There are many reliable print resources as well. One of my favorites is The Earthwise Herbal Repertory: The Definitive Practitioner’s Guide by Matthew Wood. It’s the perfect guide for those who want to treat specific ailments. The repertory does not detail each and every herb. Like any other repertory, it’s only concern is detailing which herbs are useful for which ailments and symptoms, but it’s quite extensive in this regard. From there you can investigate each herb individually to decide which of a list of possible herbs you should try first.
To quote Michael Castleman, author of The Healing Herbs: The Ultimate Guide to the Curative Powers of Nature’s Medicine, “Don’t take herb identity for granted.” Many related plants have very similar names but have different and similar properties. You need to know what you are using and what to expect. It’s a safety issue. Always note both the common and latin names of the herbs you investigate and purchase.
Be Mindful of Possible Allergies
If you have food allergies you should check that any herbs you use medicinally are not members of the same family. For example, if you are allergic to tomatoes you’d want to avoid other members of the nightshade family. This would include potatoes, peppers, eggplants and medicinal herbs like belladonna (also known as deadly nightshade) and goji berries.
Are you destined to have an allergic reaction to another member of the same plant family? No, of course not. I know someone who is allergic to peppers and tomatoes, but not to potatoes. But, it is a possibility and something you need to keep in mind when selecting herbs for medicinal use.

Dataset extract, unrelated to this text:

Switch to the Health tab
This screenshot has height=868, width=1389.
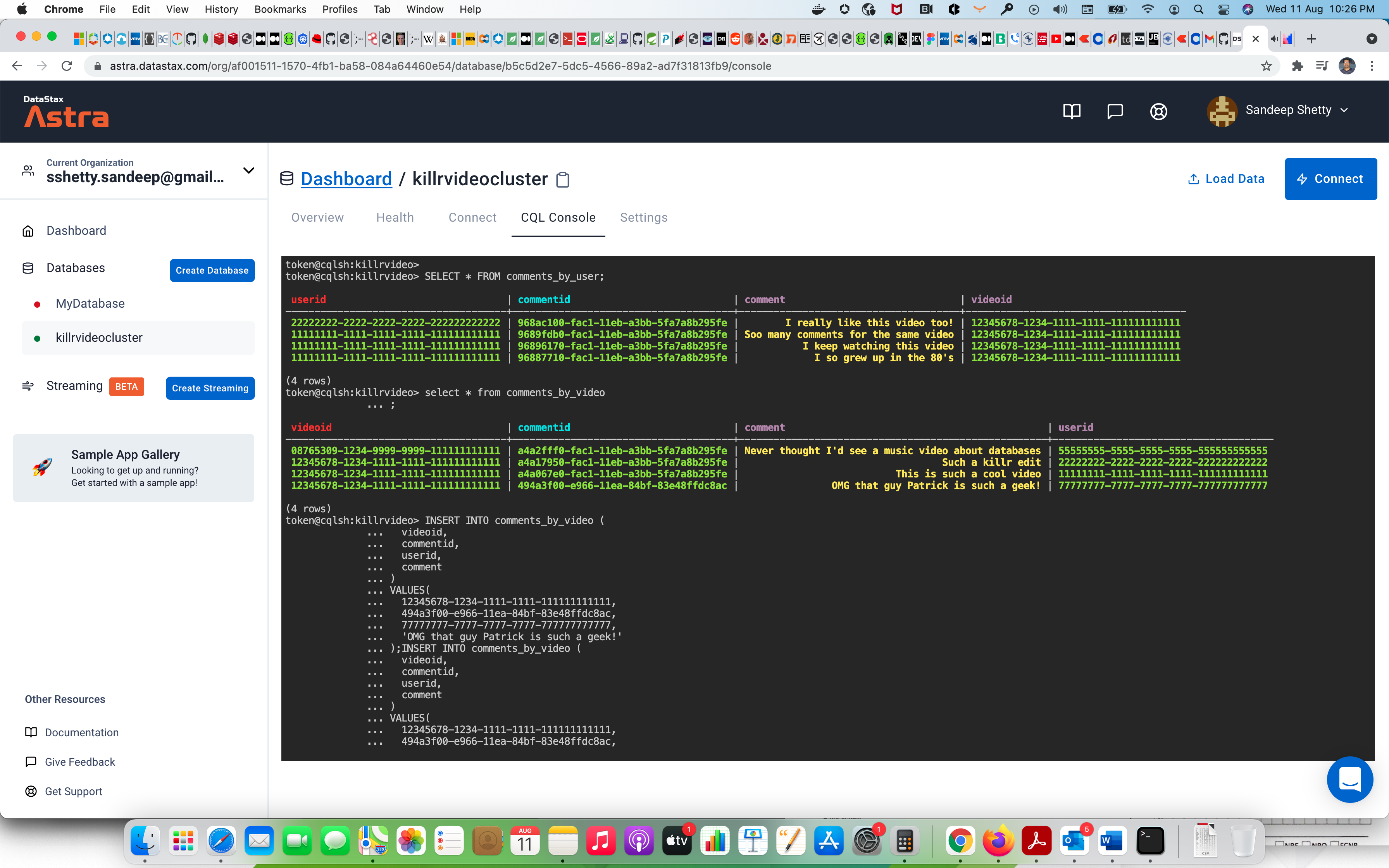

Consult Your Doctor to Avoid Drug Interactions
If you are being treated for a chronic condition – diabetes, high blood pressure, heart disease or migraines – it’s very important to consult your doctor before taking any herb (or nutritional supplement). Even if you are not being treated for a chronic ailment, but you are taking prescription medication(s), it’s important to keep your doctor informed
~ Create a list of all herbs and nutritional supplements you are currently taking and the amounts per day,
~ Discuss any herbs or supplements that you are considering for future use,
~ Never discontinue doctor prescribed medication without consulting your doctor first, and
~ Report ALL of your symptoms; being secretive can have dire consequences.

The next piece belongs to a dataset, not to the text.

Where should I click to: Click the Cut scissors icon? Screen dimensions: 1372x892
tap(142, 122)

Yes, I understand that many conventional doctors are opposed to alternative medicines and even nutritional supplements and may try to discourage your use of them. I’ve had doctors like that. The only thing you need to remember when dealing with such physicians is that you are the customer patient and you have choices. Your doctor knows this and, now, so do you.
We don’t have to choose between conventional medicine and alternatives, we can use both successfully. There are many herbs that have proven useful when used in concert with pharmaceutical drugs for certain ailments, and this fact was discovered by bonafide scientists. So, you may find that it’s quite easy to replace a closed-minded doctor with an open-minded one these days.

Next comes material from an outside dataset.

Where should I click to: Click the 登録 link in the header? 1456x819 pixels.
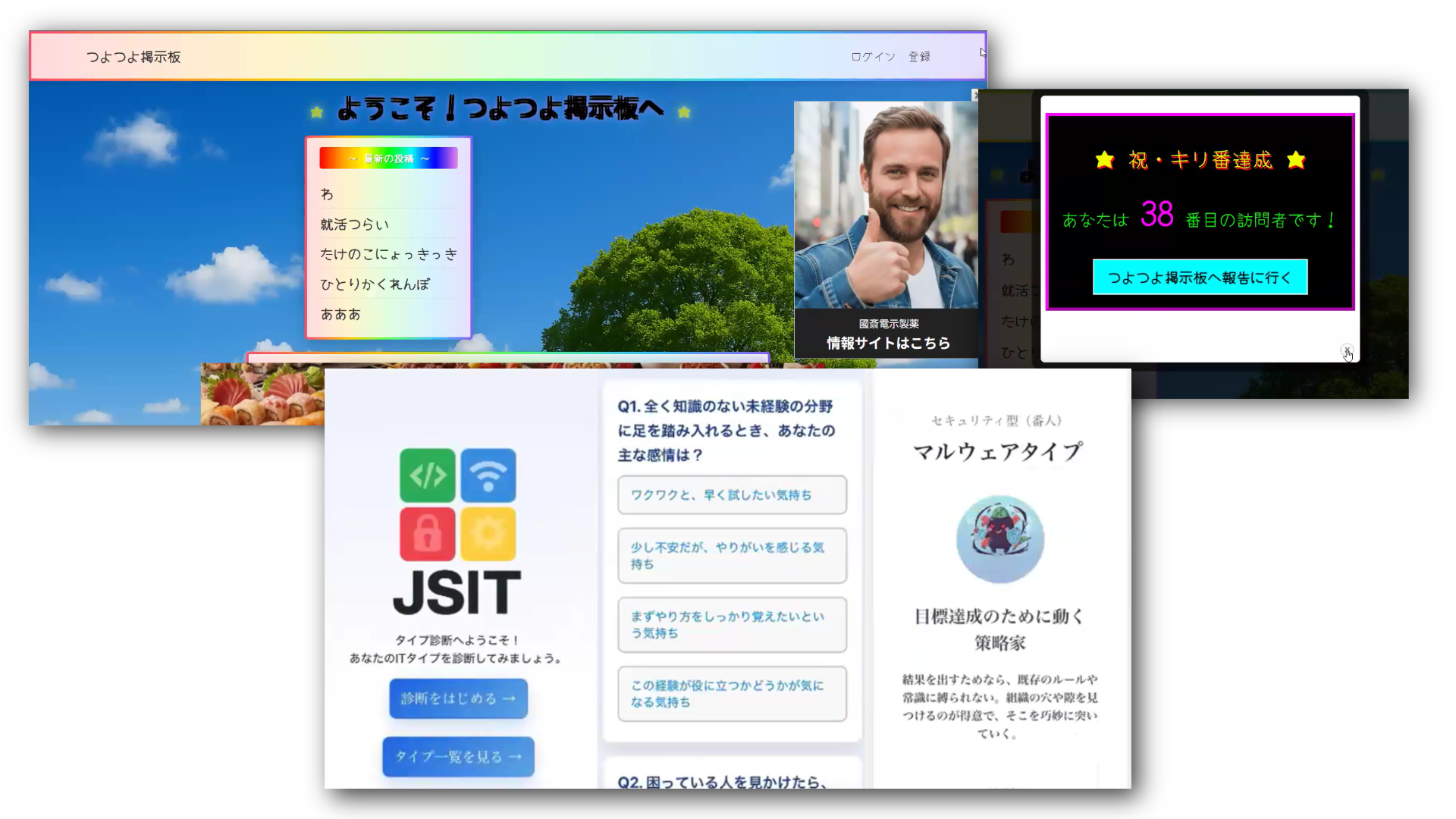(919, 57)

Start with the Smallest Useful Dose
When using an herb for the first time start slow. Always take the smallest useful amount and slowly increase over weeks. For example, if the optimum amount recommended is one teaspoon of an herb per day you should use ¼ of a teaspoon per day for the first week, ½ teaspoon of herb per day for the second week, ¾ teaspoon of herb the third week, and at week four begin using the full teaspoon of herb henceforth.
This may seem like a waste of time to some, but starting slow helps you learn more about the herb. It’s an easy way to determine whether an herb is safe for you to take (in case of an allergy), monitor your reactions to the herb (side-effects), and determine if you really need the full recommended dose or a lower one to receive the desired health benefits.
Natural doesn’t necessarily mean safe, but herbs used wisely and well can be. Always follow directions and heed warnings. And don’t assume that if a little is good a lot will be better. That’s the kind of thinking that leads to emergency room visits. Never exceed recommended doses.
Using herbs safely is simple, and really only requires a bit of patience, willingness to learn and a bit of common sense.